:: Texto fornecido ::
##############################

Para Edson Ribeiro, diretor técnico da Iluminatti Tecnologia, os veículos a tração puramente elétrica são ideais para o transporte de massa. “Apresentam baixíssimo nível de ruído, têm alta eficiência energética, da ordem de 90% em comparação a menos de 30% dos veículos a combustão, possibilitam acelerações e desacelerações rápidas, suaves e controladas, e têm menor custo de manutenção”, listou.
Com o uso de ultracapacitores, destacou Ribeiro, que possuem capacitância de carregamento elétrico que atinge centenas de farads (F), muito superiores aos capacitores convencionais, o trólebus pode ser carregado em segundos num ponto de parada de passageiros. “Numa cidade como São Paulo, em que os pontos têm uma distância de menos de um quilômetro, o trólebus pode funcionar sem fiação no trajeto”, explicou.
No mesmo sentido, Jorge Françozo de Moraes, consultor especialista em trólebus, falou das inovações tecnológicas significativas, como os motores de corrente alternada, que são mais baratos e não exigem manutenção recorrente. E defendeu: “O sistema de trólebus na cidade de São Paulo é consolidado, deve ser revitalizado e não desativado.”
Ele comparou o cenário atual com o período anterior a 2003, quando houve desativação de grande parte da frota: “Tínhamos uma potência de 59 megawatts (MW) operando, hoje temos apenas 30MW. Naquela época, dos mais de 300 sistemas de trólebus no mundo, o nosso estava entre os 22 primeiros colocados em tamanho e importância.” De 2011 a 2020, foram aplicados R$ 62 milhões na renovação da rede aérea, segundo mostrou Moraes, infraestrutura com vida útil estimada em 20 anos. “Não podemos desperdiçar esse investimento”, ressaltou.
Na Suíça, o trólebus IMC é uma realidade na mobilidade urbana desde 2018. Segundo o especialista do setor pela União Internacional de Transportes Públicos (UITP), Arnd Bätzner, foi feito um teste que comprovou redução no custo total com energia elétrica de 50% com o uso do modal, que possui capacidade de armazenamento e rápida forma de carregamento.
Ele trouxe ainda exemplos da Itália, México e Índia, que utilizam a mesma tecnologia. Em todos os casos, como destacou, “veículos com emissão zero dependem do desenvolvimento da infraestrutura”.
Da esquerda para a direita, José Antônio do Nascimento, Edson Ribeiro, Jorge Françozo de Moraes, Arnd Bätzner e o mediador do painel Henrique Estrada, da Rádio Ônibus. Foto: Jéssica Silva
Engenharia nacional
Ao discorrer sobre tecnologias de tração elétrica, Iêda Maria Oliveira, diretora da Associação Brasileira do Veículo Elétrico (ABVE) e da Eletra, frisou que há uma diversidade delas e “não existe uma única solução”. O que é necessário, de acordo com ela, é entender qual a melhor fonte de energia para o sistema na região em que será feita a implantação da rede.
Oliveira apresentou a Eletra, empresa brasileira que “há 25 anos desenvolve sistemas de tração para veículos elétricos”, cuja fábrica em São Bernardo do Campo tem capacidade para produzir 1.800 desses ônibus por ano, evidenciando: “O Brasil tem tecnologia, nossa engenharia tem competência. Temos conhecimento, sabemos fazer.”

##############################

:: Material de origem ::

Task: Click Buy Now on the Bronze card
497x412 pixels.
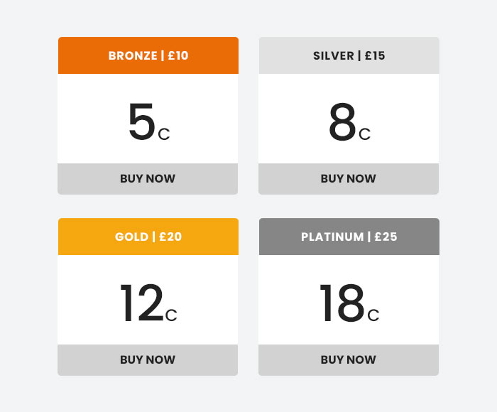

##############################

:: Tarefas pedidas ::
A – No texto sobre trólebus, quantos ônibus por ano a fábrica da Eletra em São Bernardo do Campo consegue produzir?
B – Transcreva do texto sobre trólebus o trecho entre "Ele comparou o" e "forma de carregamento.", com esses dois trechos incluídos.

:: Respostas por tarefa ::
A – 1.800 ônibus por ano.

B –
Ele comparou o cenário atual com o período anterior a 2003, quando houve desativação de grande parte da frota: “Tínhamos uma potência de 59 megawatts (MW) operando, hoje temos apenas 30MW. Naquela época, dos mais de 300 sistemas de trólebus no mundo, o nosso estava entre os 22 primeiros colocados em tamanho e importância.” De 2011 a 2020, foram aplicados R$ 62 milhões na renovação da rede aérea, segundo mostrou Moraes, infraestrutura com vida útil estimada em 20 anos. “Não podemos desperdiçar esse investimento”, ressaltou.
Na Suíça, o trólebus IMC é uma realidade na mobilidade urbana desde 2018. Segundo o especialista do setor pela União Internacional de Transportes Públicos (UITP), Arnd Bätzner, foi feito um teste que comprovou redução no custo total com energia elétrica de 50% com o uso do modal, que possui capacidade de armazenamento e rápida forma de carregamento.